Part of this detachment stems from Černý’s refusal to, as he puts it, “play the part” of an artist by attending gallery openings or giving interviews. Growing up as the son of two artists—his mother a restorer; his father a graphic designer—Černý says he was “dragged” to these events, and developed a distaste for them early on.

Now, the artist insists that if anything, his art has only become darker over time: “I am more depressive, and negative, and nihilistic than I was before,” he says, though his words come with a sly smile.

Still, Černý’s name is also attached to a number of apolitical works that are known more for their pure aesthetic beauty than anything else. Take his 42-layer rotating sculpture of Franz Kafka’s head, a marvel which sits in the middle of the busy Quadrio shopping center near Národní třída.

And despite his rebellious reputation, Černý can be warm and irresistibly charming. When relaxed, he has a hearty, raspy laugh that fills the room, and a buzzing energy that prompts him to spontaneously swing on ceiling rails or jump up stairs.

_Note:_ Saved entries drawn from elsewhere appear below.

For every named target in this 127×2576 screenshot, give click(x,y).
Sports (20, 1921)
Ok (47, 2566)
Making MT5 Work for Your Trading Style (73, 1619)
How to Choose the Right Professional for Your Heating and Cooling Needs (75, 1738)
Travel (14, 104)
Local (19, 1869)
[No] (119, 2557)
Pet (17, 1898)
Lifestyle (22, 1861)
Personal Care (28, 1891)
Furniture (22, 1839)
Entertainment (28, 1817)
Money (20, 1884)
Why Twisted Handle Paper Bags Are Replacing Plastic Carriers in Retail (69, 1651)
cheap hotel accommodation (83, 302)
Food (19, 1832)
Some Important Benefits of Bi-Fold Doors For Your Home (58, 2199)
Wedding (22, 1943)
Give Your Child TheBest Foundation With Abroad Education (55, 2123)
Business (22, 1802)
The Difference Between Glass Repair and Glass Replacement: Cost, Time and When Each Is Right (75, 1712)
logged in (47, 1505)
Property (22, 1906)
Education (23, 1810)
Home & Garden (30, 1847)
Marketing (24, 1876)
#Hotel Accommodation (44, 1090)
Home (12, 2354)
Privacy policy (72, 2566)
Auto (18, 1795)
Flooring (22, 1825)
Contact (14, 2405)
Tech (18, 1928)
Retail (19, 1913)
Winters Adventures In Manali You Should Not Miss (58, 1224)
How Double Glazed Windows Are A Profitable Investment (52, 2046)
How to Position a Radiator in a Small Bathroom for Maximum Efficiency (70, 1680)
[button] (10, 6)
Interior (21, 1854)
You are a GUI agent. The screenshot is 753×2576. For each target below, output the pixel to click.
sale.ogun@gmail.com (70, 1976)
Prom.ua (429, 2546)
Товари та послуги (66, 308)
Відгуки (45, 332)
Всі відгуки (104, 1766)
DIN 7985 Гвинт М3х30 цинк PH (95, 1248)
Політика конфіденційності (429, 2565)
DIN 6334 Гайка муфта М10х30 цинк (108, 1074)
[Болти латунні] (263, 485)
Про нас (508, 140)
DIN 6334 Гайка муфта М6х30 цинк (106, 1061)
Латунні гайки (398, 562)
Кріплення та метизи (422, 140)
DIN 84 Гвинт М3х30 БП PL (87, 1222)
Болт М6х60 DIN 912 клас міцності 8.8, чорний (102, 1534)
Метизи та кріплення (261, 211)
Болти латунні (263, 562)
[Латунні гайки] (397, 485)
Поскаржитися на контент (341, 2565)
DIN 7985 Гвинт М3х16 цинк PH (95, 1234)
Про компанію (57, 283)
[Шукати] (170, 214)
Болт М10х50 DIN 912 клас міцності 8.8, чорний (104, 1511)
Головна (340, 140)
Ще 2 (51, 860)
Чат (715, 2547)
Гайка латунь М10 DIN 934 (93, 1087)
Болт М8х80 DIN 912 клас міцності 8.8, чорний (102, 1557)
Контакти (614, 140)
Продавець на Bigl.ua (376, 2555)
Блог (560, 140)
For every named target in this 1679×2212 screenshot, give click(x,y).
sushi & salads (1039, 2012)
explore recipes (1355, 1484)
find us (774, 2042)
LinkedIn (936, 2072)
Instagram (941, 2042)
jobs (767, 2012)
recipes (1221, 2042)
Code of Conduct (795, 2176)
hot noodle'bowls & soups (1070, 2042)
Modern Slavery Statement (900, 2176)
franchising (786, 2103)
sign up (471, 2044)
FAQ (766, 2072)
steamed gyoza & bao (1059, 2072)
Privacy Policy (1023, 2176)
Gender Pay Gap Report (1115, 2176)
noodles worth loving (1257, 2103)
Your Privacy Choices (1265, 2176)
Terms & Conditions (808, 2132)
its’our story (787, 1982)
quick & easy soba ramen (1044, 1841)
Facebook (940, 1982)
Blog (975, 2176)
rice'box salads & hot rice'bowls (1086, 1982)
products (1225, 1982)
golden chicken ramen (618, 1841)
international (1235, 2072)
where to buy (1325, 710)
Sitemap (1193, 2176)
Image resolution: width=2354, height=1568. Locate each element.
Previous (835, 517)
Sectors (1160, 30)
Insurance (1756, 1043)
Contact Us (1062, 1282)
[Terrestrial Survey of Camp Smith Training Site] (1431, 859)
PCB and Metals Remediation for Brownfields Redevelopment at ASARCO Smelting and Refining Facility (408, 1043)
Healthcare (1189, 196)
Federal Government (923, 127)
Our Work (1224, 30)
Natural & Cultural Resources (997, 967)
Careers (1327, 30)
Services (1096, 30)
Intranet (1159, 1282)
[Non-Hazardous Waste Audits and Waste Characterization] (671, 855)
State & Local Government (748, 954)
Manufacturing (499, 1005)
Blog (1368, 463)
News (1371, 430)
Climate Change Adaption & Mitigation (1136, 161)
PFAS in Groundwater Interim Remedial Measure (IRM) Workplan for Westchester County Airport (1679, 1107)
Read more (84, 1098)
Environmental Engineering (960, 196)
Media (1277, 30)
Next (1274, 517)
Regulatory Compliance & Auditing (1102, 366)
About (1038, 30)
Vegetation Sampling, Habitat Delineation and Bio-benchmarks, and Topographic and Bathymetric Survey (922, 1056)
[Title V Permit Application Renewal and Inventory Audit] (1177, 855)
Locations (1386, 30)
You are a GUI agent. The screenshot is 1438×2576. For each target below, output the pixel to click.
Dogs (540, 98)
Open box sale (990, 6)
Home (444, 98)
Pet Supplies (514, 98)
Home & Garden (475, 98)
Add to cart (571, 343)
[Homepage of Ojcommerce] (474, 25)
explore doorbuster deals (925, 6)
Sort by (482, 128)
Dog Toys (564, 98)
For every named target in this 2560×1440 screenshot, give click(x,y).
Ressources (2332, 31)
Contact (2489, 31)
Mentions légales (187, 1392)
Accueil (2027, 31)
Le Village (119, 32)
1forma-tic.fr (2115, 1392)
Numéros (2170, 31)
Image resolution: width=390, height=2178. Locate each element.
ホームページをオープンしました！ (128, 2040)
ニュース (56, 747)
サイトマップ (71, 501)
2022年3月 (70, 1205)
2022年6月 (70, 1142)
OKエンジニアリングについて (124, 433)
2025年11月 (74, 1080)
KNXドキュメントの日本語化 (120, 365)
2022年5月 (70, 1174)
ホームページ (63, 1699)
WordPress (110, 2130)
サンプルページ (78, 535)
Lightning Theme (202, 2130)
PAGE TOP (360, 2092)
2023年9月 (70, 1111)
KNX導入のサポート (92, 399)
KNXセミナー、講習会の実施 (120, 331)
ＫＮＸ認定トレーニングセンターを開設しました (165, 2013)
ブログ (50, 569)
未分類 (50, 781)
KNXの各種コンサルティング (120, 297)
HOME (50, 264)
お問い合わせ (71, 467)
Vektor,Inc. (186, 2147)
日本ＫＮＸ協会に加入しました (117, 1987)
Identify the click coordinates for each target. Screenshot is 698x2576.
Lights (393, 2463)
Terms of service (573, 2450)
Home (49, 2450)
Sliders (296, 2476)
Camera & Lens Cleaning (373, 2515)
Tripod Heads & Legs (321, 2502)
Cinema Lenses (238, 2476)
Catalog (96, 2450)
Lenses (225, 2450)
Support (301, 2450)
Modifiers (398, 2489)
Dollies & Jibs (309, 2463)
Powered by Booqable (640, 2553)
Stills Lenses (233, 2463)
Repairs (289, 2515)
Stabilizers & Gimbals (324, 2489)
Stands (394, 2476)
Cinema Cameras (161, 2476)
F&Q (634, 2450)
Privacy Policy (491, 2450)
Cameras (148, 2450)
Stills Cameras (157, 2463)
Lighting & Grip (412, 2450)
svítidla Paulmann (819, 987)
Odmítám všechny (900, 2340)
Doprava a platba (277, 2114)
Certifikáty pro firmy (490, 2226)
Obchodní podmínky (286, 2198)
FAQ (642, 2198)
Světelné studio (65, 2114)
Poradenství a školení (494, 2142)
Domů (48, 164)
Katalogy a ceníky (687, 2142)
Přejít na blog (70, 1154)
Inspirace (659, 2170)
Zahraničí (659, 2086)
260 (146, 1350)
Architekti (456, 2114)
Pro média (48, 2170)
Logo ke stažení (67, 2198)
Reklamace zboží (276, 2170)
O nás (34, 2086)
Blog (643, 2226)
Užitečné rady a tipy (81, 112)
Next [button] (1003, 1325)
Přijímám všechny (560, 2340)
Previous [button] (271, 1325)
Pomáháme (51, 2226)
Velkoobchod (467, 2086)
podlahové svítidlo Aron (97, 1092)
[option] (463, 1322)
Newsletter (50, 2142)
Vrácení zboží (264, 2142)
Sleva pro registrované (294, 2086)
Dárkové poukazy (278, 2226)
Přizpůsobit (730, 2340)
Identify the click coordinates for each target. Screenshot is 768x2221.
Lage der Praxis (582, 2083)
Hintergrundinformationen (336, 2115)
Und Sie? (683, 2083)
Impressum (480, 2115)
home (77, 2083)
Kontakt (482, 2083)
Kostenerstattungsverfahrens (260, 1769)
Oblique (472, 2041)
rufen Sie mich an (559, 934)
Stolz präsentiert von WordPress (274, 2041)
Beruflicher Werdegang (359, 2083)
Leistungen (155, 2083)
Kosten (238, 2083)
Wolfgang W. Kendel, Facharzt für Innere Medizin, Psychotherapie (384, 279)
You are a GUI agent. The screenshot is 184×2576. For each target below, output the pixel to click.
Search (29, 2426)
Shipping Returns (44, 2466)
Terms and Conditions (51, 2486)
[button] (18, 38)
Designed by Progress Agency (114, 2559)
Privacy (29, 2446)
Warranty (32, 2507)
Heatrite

He’d never bring up the black Porsche 911 convertible that sits in his driveway, but his eyes light up when anyone inquires who it belongs to. And when his phone rings midway through our interview, I recognize the opening riffs of Led Zeppelin’s “Good Times Bad Times” in his tone.

It’s a softer side of the artist that emerges especially when talking about his school years at the University of Applied Arts in Prague, like when he managed to snag a key to the school and would sneak in after hours of partying on the streets. “The party was basically ongoing, endless,” Černý recalls with a laugh. “I don’t understand why my kidneys actually survived.”

But when asked about the future, Černý, for once, is silent. “That’s a question I’m giving myself,” he admits after a few moments.

“If you’re 20, 22 [years old], you don’t see the horizon. The horizon is some-fucking-where, it’s far away, it’s endless,” he continues. “But in certain moments you see that there has to be some end.”

Černý would like to have children, or as he puts it, “to replicate.” And if he grows tired of making art, his back-up plan is to become a pilot—in fact, he’s already through the flight training required. But as the artist admits, he doesn’t exactly have a plan.

It’s a work in progress.

Black Hole’ runs Oct 27 through Nov 29 at Dvorak Sec Contemporary Gallery, Dlouhá 923/5, 110 00 Praha 1. Gallery hours are Monday through Saturday, 13:00 to 19:00. Closed Sunday.